==== Entries provided ====
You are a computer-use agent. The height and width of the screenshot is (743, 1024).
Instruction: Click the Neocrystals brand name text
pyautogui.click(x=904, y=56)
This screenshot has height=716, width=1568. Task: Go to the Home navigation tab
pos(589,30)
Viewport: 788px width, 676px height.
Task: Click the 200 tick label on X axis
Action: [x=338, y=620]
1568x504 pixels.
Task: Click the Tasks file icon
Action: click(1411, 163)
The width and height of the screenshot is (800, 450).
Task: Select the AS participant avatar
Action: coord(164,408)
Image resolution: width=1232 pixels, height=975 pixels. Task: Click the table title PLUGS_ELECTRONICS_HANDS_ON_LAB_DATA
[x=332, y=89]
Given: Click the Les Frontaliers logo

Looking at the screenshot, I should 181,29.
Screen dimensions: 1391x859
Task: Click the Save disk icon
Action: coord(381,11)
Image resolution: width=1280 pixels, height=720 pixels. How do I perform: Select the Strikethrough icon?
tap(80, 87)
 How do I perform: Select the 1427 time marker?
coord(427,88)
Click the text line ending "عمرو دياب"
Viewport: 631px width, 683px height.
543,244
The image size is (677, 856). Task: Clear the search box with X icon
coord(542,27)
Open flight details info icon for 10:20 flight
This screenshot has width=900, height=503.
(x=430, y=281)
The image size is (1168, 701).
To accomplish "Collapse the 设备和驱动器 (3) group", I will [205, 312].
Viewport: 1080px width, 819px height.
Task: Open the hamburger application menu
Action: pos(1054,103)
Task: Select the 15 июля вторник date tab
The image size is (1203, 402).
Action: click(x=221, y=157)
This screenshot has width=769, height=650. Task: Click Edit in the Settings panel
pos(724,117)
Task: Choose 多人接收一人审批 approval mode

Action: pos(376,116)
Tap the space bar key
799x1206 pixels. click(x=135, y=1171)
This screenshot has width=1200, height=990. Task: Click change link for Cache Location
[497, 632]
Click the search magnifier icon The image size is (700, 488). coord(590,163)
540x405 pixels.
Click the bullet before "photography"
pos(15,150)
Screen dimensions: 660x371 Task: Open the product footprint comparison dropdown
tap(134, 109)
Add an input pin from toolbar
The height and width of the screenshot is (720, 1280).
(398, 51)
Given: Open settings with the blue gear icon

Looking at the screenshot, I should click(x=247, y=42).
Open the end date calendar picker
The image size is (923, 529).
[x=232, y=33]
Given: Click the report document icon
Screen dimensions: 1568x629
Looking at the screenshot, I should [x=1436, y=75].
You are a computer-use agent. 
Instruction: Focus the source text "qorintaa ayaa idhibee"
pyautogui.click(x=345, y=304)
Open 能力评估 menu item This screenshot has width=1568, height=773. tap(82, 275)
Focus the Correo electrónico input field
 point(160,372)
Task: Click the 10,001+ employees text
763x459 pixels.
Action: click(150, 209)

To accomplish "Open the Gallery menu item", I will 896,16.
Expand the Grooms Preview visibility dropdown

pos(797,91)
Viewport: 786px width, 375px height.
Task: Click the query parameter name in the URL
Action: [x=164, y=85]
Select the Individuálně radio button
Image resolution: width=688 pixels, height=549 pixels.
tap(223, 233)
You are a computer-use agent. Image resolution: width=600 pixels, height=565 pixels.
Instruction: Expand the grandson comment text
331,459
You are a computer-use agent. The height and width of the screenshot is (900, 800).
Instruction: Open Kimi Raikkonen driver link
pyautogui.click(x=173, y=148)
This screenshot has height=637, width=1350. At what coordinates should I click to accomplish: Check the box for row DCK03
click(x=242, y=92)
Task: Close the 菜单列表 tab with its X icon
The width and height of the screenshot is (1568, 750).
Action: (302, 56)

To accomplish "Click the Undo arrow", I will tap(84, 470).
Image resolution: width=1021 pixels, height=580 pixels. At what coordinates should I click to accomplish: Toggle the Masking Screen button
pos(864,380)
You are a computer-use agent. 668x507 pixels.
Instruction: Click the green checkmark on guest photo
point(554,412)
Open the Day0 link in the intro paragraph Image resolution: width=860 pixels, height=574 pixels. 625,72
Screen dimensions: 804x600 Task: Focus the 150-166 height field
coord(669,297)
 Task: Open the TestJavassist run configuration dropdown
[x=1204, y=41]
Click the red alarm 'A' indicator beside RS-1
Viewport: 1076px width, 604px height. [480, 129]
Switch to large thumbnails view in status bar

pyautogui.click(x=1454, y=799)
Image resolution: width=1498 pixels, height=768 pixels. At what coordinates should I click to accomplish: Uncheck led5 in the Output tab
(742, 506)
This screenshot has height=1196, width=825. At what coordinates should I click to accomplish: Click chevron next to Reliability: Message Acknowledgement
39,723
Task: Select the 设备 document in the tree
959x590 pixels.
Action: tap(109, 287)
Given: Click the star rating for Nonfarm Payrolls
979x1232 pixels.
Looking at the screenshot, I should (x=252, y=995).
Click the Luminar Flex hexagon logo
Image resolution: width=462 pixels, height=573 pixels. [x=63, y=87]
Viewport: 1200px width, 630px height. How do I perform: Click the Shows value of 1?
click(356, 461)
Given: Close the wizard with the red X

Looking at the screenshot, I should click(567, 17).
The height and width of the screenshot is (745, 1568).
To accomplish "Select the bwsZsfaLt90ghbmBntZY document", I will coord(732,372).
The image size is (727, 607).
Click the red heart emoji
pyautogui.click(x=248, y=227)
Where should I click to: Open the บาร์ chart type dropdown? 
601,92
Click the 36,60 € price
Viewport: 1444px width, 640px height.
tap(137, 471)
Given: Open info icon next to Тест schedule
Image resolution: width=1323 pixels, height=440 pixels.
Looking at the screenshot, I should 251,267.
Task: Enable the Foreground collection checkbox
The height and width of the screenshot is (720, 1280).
====
§ Problem description
Quote the records from their first line to the line with "Add an input pin from toolbar", inclusive, without adding or dropping anything.

§ Worked solution
You are a computer-use agent. The height and width of the screenshot is (743, 1024).
Instruction: Click the Neocrystals brand name text
pyautogui.click(x=904, y=56)
This screenshot has height=716, width=1568. Task: Go to the Home navigation tab
pos(589,30)
Viewport: 788px width, 676px height.
Task: Click the 200 tick label on X axis
Action: [x=338, y=620]
1568x504 pixels.
Task: Click the Tasks file icon
Action: click(1411, 163)
The width and height of the screenshot is (800, 450).
Task: Select the AS participant avatar
Action: coord(164,408)
Image resolution: width=1232 pixels, height=975 pixels. Task: Click the table title PLUGS_ELECTRONICS_HANDS_ON_LAB_DATA
[x=332, y=89]
Given: Click the Les Frontaliers logo

Looking at the screenshot, I should 181,29.
Screen dimensions: 1391x859
Task: Click the Save disk icon
Action: coord(381,11)
Image resolution: width=1280 pixels, height=720 pixels. How do I perform: Select the Strikethrough icon?
tap(80, 87)
 How do I perform: Select the 1427 time marker?
coord(427,88)
Click the text line ending "عمرو دياب"
Viewport: 631px width, 683px height.
543,244
The image size is (677, 856). Task: Clear the search box with X icon
coord(542,27)
Open flight details info icon for 10:20 flight
This screenshot has width=900, height=503.
(x=430, y=281)
The image size is (1168, 701).
To accomplish "Collapse the 设备和驱动器 (3) group", I will [205, 312].
Viewport: 1080px width, 819px height.
Task: Open the hamburger application menu
Action: pos(1054,103)
Task: Select the 15 июля вторник date tab
The image size is (1203, 402).
Action: click(x=221, y=157)
This screenshot has width=769, height=650. Task: Click Edit in the Settings panel
pos(724,117)
Task: Choose 多人接收一人审批 approval mode

Action: pos(376,116)
Tap the space bar key
799x1206 pixels. click(x=135, y=1171)
This screenshot has width=1200, height=990. Task: Click change link for Cache Location
[497, 632]
Click the search magnifier icon The image size is (700, 488). coord(590,163)
540x405 pixels.
Click the bullet before "photography"
pos(15,150)
Screen dimensions: 660x371 Task: Open the product footprint comparison dropdown
tap(134, 109)
Add an input pin from toolbar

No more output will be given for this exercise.